TO BE DONE> Please turn everything from the line containing "You are a GUI" down to the end of the rows into a Markdown table with the columns Number and Line, skipping any blank lines and leaving the pictures out.
** START OF DATASET EXTRACT **
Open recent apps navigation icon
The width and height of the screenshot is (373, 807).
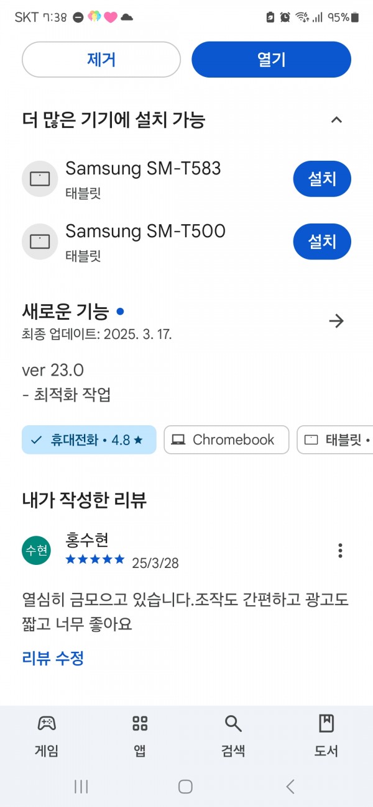tap(81, 787)
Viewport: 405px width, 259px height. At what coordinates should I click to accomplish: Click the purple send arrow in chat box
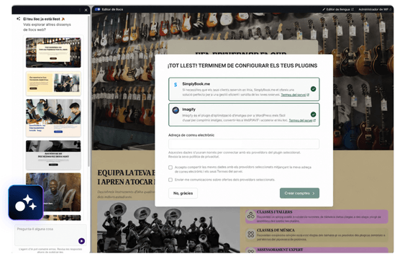(x=81, y=241)
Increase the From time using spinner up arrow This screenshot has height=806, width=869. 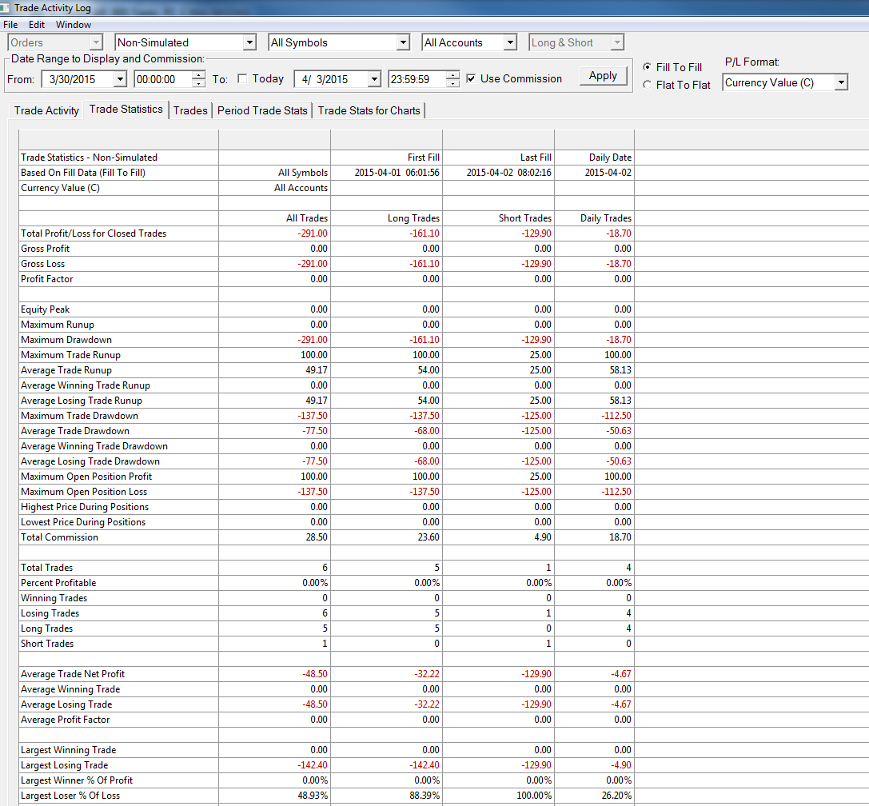(198, 75)
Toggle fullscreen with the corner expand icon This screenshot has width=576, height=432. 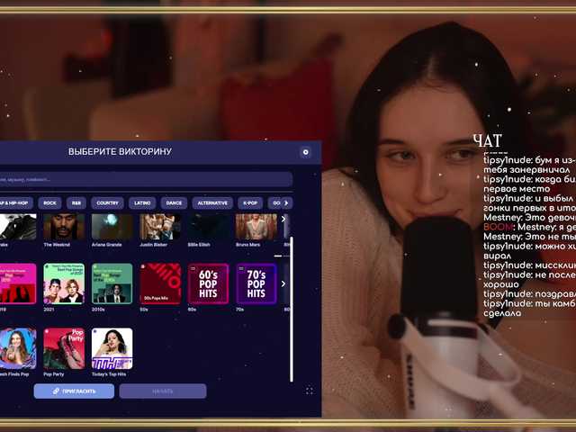coord(310,391)
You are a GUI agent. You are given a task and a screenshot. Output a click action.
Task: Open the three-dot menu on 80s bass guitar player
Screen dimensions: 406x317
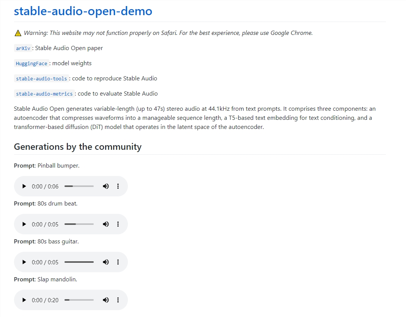[x=118, y=262]
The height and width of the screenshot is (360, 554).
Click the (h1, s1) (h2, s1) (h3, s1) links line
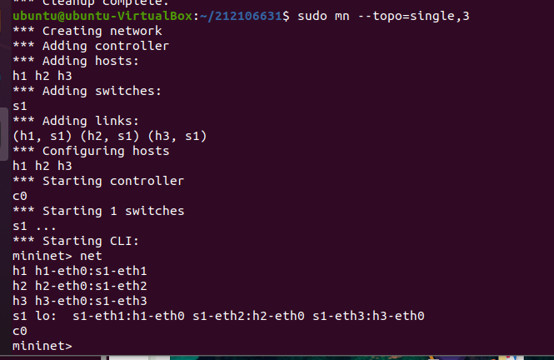coord(109,136)
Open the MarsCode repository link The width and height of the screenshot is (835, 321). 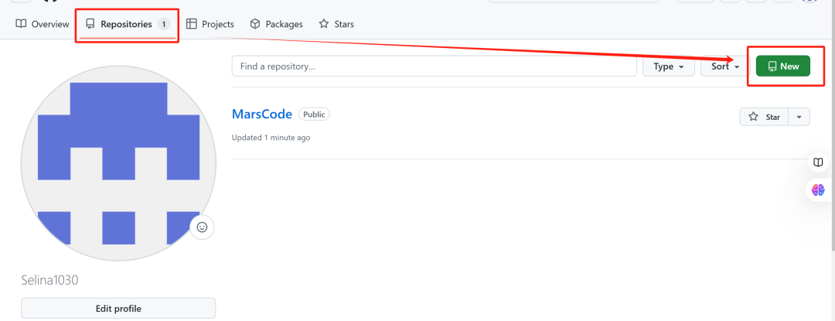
** END OF DATASET EXTRACT **
IN RESPONSE>
| Number | Line |
|---|---|
| 1 | You are a GUI agent. You are given a task and a screenshot. Output a click action. |
| 2 | Task: Open the three-dot menu on 80s bass guitar player |
| 3 | Screen dimensions: 406x317 |
| 4 | [x=118, y=262] |
| 5 | The height and width of the screenshot is (360, 554). |
| 6 | Click the (h1, s1) (h2, s1) (h3, s1) links line |
| 7 | coord(109,136) |
| 8 | Open the MarsCode repository link The width and height of the screenshot is (835, 321).  |